Scientific classification
- Kingdom: Plantae
- Clade: Tracheophytes
- Clade: Angiosperms
- Clade: Eudicots
- Clade: Asterids
- Order: Asterales
- Family: Asteraceae
- Genus: Isocarpha
- Species: I. microcephala
- Binomial name: Isocarpha microcephala (DC.) S.F.Blake (1926)
- Synonyms: Dunantia microcephala DC. (1836); Isocarpha blepharolepis Greenm.; Isocarpha divaricata Benth.;

= Isocarpha microcephala =

- Genus: Isocarpha
- Species: microcephala
- Authority: (DC.) S.F.Blake (1926)
- Synonyms: Dunantia microcephala DC. (1836), Isocarpha blepharolepis Greenm., Isocarpha divaricata Benth.

Species of plant

Isocarpha microcephala is a New World species of plants in the family Asteraceae.
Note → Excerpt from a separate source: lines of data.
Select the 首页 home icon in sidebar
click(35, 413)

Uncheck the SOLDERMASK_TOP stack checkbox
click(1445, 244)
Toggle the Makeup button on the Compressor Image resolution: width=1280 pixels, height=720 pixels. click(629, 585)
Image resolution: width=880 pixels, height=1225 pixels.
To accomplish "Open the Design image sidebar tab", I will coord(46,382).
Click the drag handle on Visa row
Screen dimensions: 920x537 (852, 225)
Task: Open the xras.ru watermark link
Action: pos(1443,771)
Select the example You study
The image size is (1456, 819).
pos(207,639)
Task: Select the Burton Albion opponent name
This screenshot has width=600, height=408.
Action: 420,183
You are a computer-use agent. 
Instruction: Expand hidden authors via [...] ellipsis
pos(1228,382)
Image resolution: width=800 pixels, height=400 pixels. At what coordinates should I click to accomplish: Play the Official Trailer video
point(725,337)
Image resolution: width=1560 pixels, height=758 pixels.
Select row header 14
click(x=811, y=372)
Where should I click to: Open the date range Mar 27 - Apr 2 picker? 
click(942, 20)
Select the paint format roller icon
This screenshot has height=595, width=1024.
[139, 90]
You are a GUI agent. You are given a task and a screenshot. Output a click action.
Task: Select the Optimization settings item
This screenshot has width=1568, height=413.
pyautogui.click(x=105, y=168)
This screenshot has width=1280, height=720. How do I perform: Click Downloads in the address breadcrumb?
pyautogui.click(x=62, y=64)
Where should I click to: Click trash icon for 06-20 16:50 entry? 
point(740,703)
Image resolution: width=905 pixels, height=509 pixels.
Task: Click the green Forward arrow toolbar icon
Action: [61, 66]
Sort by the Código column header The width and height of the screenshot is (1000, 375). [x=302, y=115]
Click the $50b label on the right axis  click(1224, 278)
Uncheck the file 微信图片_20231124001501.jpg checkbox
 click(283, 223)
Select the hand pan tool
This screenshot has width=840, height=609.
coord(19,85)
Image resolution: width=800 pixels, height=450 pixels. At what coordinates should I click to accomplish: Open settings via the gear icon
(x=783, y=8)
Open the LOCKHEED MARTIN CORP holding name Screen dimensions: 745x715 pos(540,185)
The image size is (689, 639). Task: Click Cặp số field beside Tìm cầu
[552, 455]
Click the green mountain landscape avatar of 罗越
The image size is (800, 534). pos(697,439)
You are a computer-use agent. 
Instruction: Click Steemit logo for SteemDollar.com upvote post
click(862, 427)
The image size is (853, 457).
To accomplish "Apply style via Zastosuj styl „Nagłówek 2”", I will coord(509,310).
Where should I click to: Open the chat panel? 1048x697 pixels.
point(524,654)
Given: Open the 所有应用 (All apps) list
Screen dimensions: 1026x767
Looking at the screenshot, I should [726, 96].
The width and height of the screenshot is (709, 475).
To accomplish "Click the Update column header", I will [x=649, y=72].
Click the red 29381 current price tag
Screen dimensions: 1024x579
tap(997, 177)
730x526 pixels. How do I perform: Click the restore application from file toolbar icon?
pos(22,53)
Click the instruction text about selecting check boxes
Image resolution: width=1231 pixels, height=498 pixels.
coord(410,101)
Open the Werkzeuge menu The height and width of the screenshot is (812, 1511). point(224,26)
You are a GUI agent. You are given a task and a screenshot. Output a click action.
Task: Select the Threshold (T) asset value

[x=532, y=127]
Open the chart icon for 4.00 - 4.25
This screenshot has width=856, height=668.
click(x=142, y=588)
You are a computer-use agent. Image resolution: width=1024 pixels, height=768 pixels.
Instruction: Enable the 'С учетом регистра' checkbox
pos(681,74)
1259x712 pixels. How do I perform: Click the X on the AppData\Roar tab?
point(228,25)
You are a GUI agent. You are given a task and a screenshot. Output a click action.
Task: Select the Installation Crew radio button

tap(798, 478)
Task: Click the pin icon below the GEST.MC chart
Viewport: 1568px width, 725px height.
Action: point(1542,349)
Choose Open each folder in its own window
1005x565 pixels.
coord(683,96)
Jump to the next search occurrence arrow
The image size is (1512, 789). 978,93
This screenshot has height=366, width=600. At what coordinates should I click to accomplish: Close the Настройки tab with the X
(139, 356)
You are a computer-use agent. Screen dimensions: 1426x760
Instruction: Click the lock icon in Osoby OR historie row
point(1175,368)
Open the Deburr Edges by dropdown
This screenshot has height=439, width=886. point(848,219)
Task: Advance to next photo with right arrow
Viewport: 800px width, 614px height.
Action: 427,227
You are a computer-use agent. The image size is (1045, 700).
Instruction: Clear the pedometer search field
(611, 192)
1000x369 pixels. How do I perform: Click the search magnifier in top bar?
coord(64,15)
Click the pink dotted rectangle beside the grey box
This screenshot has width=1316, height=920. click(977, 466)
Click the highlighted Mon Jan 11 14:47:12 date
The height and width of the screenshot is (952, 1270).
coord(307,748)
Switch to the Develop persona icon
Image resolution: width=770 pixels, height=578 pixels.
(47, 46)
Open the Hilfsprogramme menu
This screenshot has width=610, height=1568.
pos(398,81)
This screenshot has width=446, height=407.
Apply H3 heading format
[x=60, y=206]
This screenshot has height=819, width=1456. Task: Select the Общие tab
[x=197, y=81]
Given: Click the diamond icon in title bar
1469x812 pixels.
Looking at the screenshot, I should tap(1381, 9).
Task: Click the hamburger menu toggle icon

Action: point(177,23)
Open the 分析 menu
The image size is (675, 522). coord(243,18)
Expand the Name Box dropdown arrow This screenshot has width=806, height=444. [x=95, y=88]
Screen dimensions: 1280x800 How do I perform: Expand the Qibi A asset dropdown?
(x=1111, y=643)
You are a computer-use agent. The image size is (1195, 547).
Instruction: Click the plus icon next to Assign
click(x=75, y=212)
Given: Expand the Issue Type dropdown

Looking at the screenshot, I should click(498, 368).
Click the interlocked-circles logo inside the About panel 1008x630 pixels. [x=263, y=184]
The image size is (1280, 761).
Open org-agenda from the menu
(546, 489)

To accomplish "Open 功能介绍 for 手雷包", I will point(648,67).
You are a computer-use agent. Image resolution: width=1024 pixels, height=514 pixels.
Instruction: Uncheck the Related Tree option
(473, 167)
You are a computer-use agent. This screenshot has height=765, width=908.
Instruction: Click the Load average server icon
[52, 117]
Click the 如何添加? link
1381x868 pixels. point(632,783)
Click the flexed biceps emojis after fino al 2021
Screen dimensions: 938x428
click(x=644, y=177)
It has been found only in Peru and Ecuador.

Isocarpha microcephala is an annual or perennial herb up to 100 cm (40 inches) tall. Leaves are up to 7 cm (2.8 inches) long. One plant produces several flower heads, each head with 80-140 white, pink, or purple disc flowers but no ray flowers.